The enterprise API is live at dev.runwayml.com. Fortune 10 technology companies, Hollywood studios, global advertising agencies, and gaming companies are already using Characters for customer support avatars, internal training, experiential advertising, and immersive game worlds.

This is a different market from video generation. Characters does not compete with Kling or Veo — it competes with virtual avatar platforms and interactive media tools. The bet is that the same world-model architecture that generates cinematic video can also power real-time conversational agents, and that combining both under one platform creates a defensible ecosystem.

The Strategic Pattern

Runway's May launch sequence follows a clear logic: own the quality benchmark (Gen-4.5), own the workflow (Agent), and own the interactive layer (Characters). Each product reinforces the others. Characters uses the same GWM-1 architecture that powers Gen-4.5. Agent assembles its output using Gen-4.5 as the generation engine. The moat is not any single product — it is the integrated stack.

This strategy has a well-documented trade-off. Integrated stacks optimize for internal coherence at the cost of flexibility. Every output comes from Runway's models, which means every output carries Runway's specific strengths and limitations. When Gen-4.5 struggles with a particular scene type, there is no fallback to a model that handles it better.

The alternative architecture — a multi-model workspace that routes each task to the best available engine — sacrifices stack integration for output optimization. Neither approach is universally superior. The right choice depends on whether a creator values workflow simplicity (Runway) or output flexibility (multi-model).

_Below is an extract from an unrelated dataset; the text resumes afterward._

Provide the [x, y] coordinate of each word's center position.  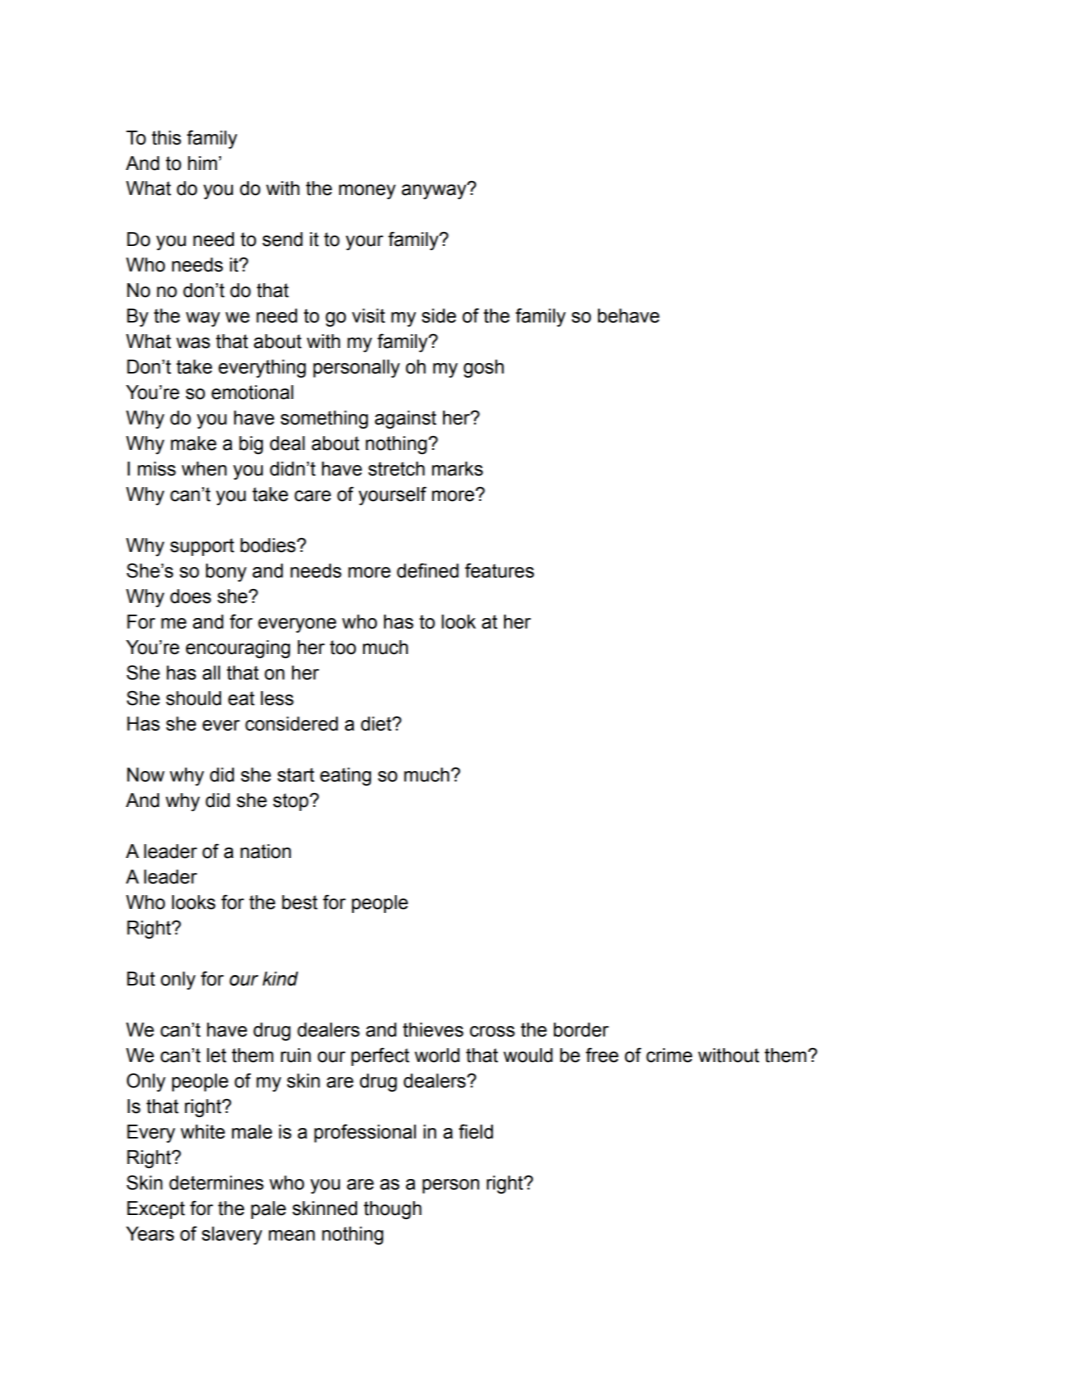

What Multi-Model Users Should Watch

Three observations for creators who work across platforms:

Gen-4.5's benchmark lead will be challenged quickly. Kling 3.5 launched in the same month. Google's Veo upgrades are rolling out post-I/O. Benchmark leadership in AI video has never lasted more than one quarter. The generation quality gap between top models is narrowing to the point where model selection matters less than prompt craft and workflow design.

Agentic video creation is the real battleground. Runway Agent is the first polished implementation of conversational video production, but it will not be the last. The value of automated pipeline tools increases every time a new agent ships — creators who already work in multi-step orchestration workflows will adapt fastest.

Real-time avatars open a market that generation tools cannot address. Characters is not a feature — it is a new category. Customer support, training, gaming, and live commerce all need conversational video agents. This market will grow independently of the generation quality race.